_Prompt A_
In the article on Aaron Parks's By All Means, where was Parks touring when he had the dream?
_Prompt B_
From the article on Aaron Parks's By All Means, extract everything from "By All Means is" down to "a light breeze.", word for word.

* BEGIN Excerpt *

AARON PARKS “BY ALL MEANS”

November 7, 2025

By Lauren Du Graf

In the spring of 2023, while on tour in Portugal, Aaron Parks had a dream. It concerned an upcoming week of shows at the Village Vanguard, where he was scheduled that July to play alongside the bassist Ben Street and drummer Billy Hart. The trio had been intermittently active since 2012, although the bonds between them ran far deeper than a decade of occasional gigs might suggest.

That morning, Parks awoke to a vivid feeling: he should add a saxophonist to the mix, expanding the group to a quartet. Bringing in a horn player would broaden the color palette and give Parks more space to explore another dimension of the conversation he’d been building over the years with Street and Hart. He could give himself over more fully to the rhythm of the rhythm section, serving the song not as its primary center of attention—as the piano often is experienced in the classic trio format—but rather as one of the hosts, comping for another soloist, focused on making the thing feel good from the inside out.

You’ll hear what he had in mind on “Anywhere Together,” a jostling, rambunctious swinger he wrote as a teenager. It’s there, too, in the warm, embracing contours of “Dense Phantasy.” The whole record pulses with a kind of relational time that’s too alive for a grid—a supportive, elastic way of moving together. Even in the ethereal space of the rubato opener, “A Way,” there’s an undercurrent of propulsion, shaped by Street and Hart’s supple, deeply attuned playing. The time bends, but dances.

By All Means is a record that Parks decided to make on the fly. It’s the fruit of a dream, and as such is a submission to the wisdom of the unconscious self. Yet it’s also the harvest of decades of friendships and artistic investment, as well as Parks’s slow and meticulous (obsessive even) compositional process, with many details weighed, tested, and revised over the years. The result is both luminous and surreal, constructed with the care of a jeweler setting a diamond, yet receptive to the direction of a light breeze.

* END Excerpt *
* BEGIN Information shown *

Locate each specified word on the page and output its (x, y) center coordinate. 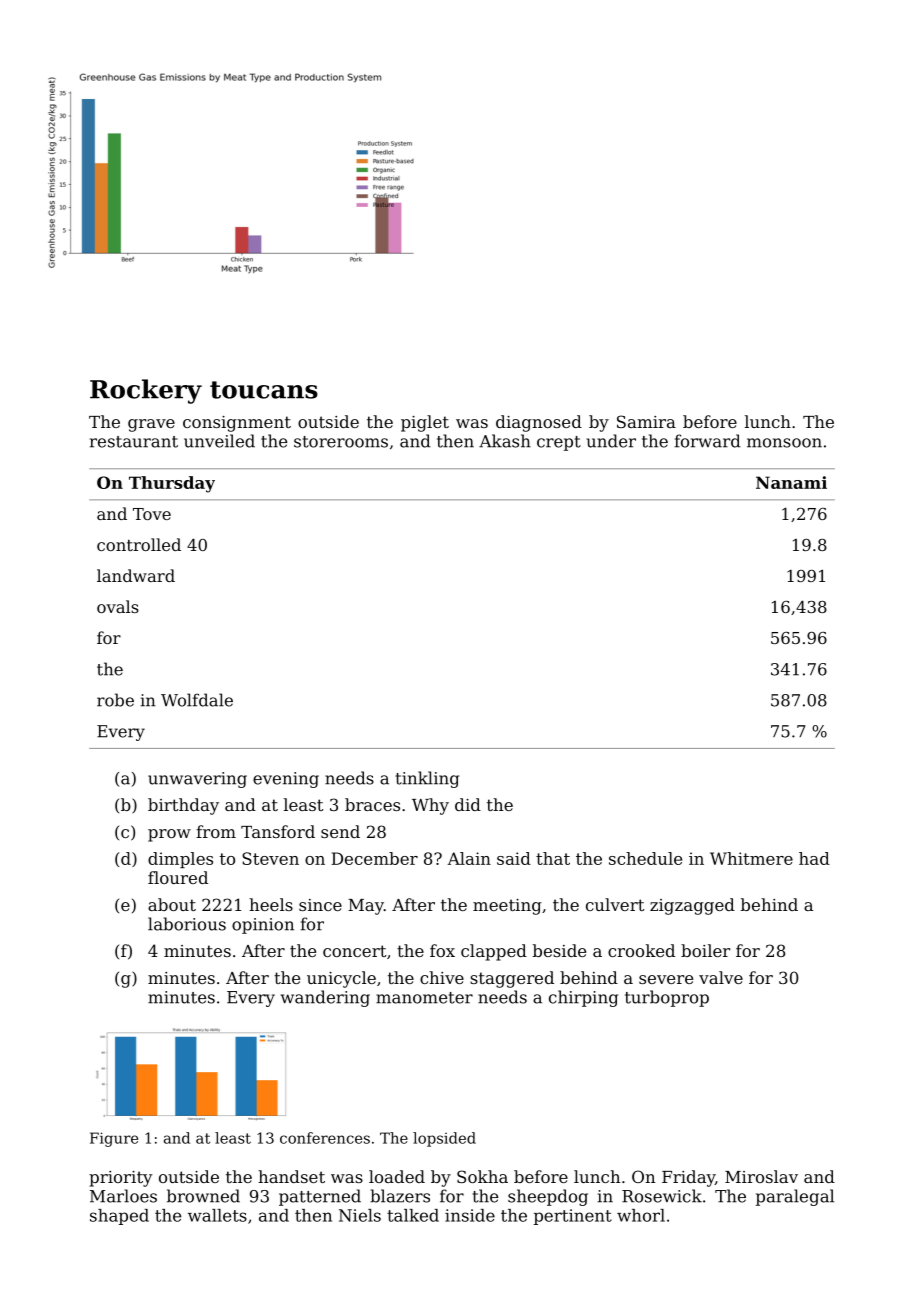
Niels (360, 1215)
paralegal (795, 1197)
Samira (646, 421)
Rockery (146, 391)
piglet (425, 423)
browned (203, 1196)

* END Information shown *
* BEGIN Information shown *

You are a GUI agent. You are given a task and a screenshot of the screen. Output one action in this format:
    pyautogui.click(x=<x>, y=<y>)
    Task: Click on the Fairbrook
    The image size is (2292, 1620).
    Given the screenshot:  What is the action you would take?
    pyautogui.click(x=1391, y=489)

* END Information shown *

_Full response A_
Portugal

_Full response B_
By All Means is a record that Parks decided to make on the fly. It’s the fruit of a dream, and as such is a submission to the wisdom of the unconscious self. Yet it’s also the harvest of decades of friendships and artistic investment, as well as Parks’s slow and meticulous (obsessive even) compositional process, with many details weighed, tested, and revised over the years. The result is both luminous and surreal, constructed with the care of a jeweler setting a diamond, yet receptive to the direction of a light breeze.